(not) made (so) undead (that) by (our) pop (music) culture (sucks)

Experiments in Tinkering Around with Firefox 4

Sometime around 2008, Google released Chrome and simultaneously, the top secret body of Browser UI Designers Worldwide decided the hip new way to make a browser is by un-making the browser and stripping out everything most people don’t really need. It took a while for the memo to reach me, but it did, and now I spend an inordinate amount of time tricking out my Firefox 4 install into looking like this:

I know, it’s amazing! I never thought President Saleh would step down. But also awesome is that browser UI you’re looking at. It’s a single strip with back/forward, a Gmail app-tab, the tab bar and a couple of useful buttons at the end. I haven’t figured out a way to solve the ugly-looking caption buttons at the very end. Maybe if I did, the browser would look awesome, it would refuse to work. It’s a theory.

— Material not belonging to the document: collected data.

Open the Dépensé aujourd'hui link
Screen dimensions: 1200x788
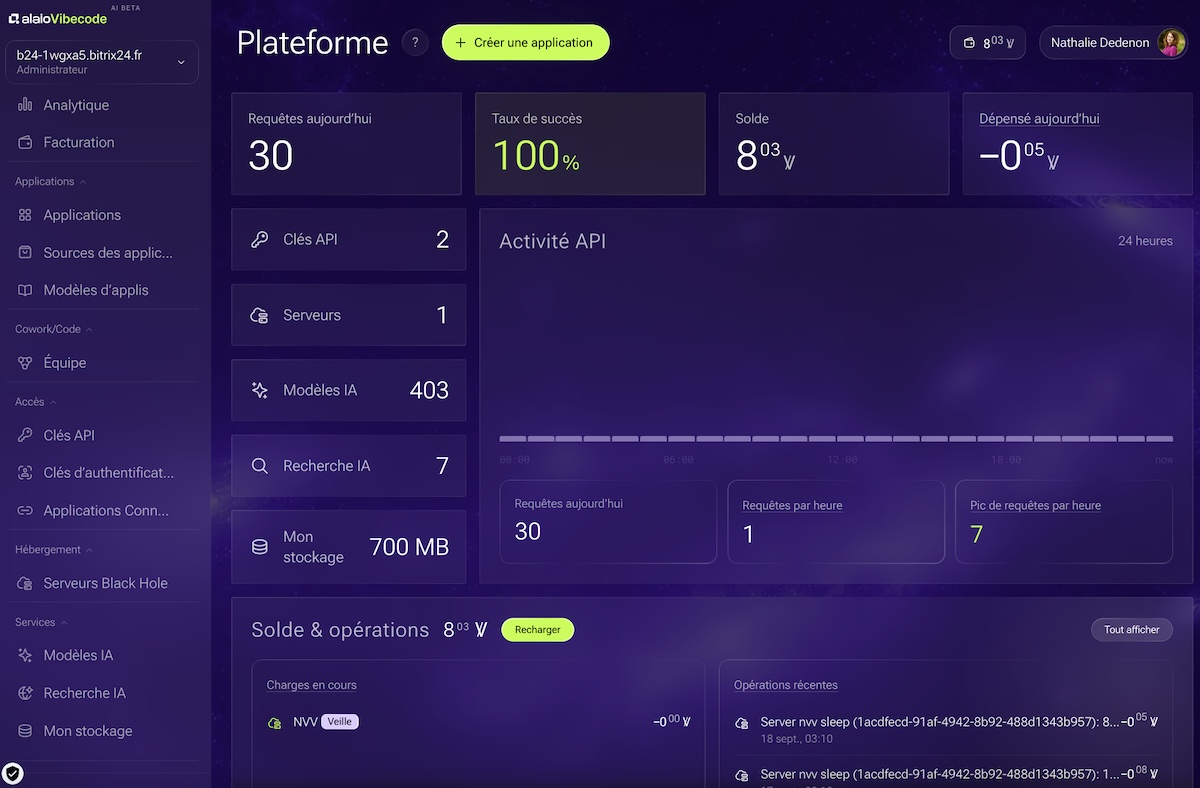[1039, 118]
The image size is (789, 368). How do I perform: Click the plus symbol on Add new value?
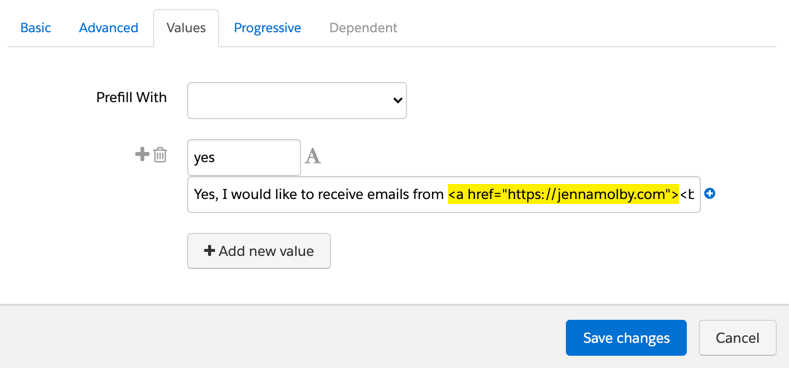pyautogui.click(x=209, y=251)
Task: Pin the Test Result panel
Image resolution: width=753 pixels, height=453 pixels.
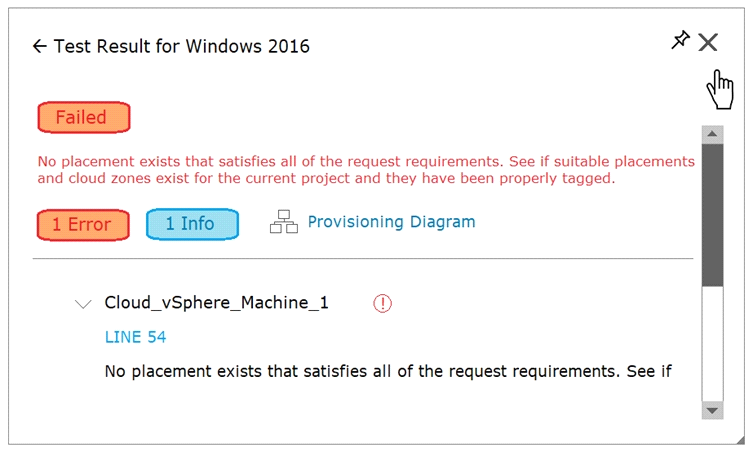Action: [680, 40]
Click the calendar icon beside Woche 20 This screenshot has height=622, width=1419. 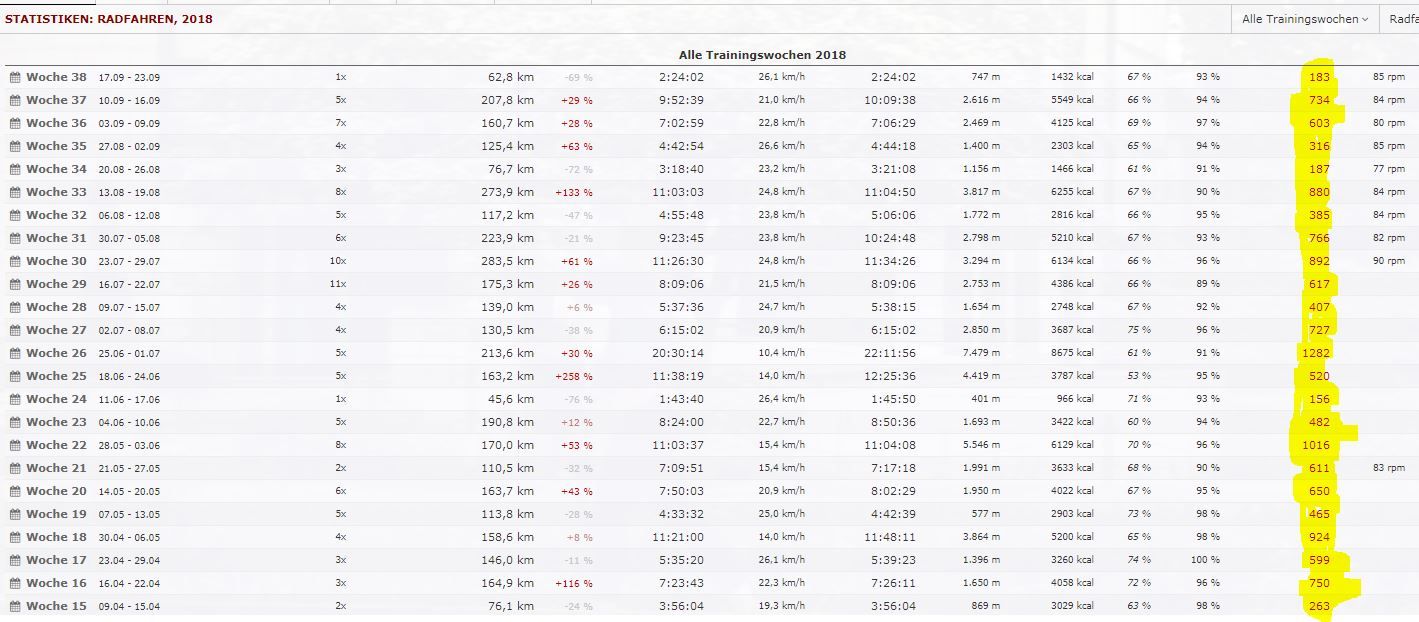(15, 491)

The address bar, search and the gloriously orange Firefox button show-up when you hover over the top strip. This might seem annoying, but it actually isn’t. Also, the top-strip (I call it that because it’s kinky) has one uber-new-tab-button, which says “Click anywhere on me to make a new tab” (mostly it just says “+”).

Here’s another screenshot, with my totally pimped out context menu.

It isn’t perfect though, there’s a lot of inelegancies left. For one, the add-on bar stays down until I manually call it up with the Ctrl+/ shortcut key. The need for the bookmarks bar was eliminated with the help of Fast Dial for Firefox, which is a much more fun way to store and use bookmarks anyway. The bookmarks bar itself only shows up on new tabs/fast dial tabs, as it has my RSS feeds on it (can’t do without RSS feeds in my browser). This makes things look cluttered.

Seeing as how the hover-bar is unlikely to be lapped up by every browser user on the planet, I’ll be modest and not call this the browser UI of the future. It’s just the browser UI of the future’s future.

Most customisations have been achieved with a wealth of Stylish userstyles, most of them modified by me for compatibility. Add-ons helped a lot too, but mostly just the Moveable Firefox Button add-on, which should totally be an in-built feature in Firefox 5.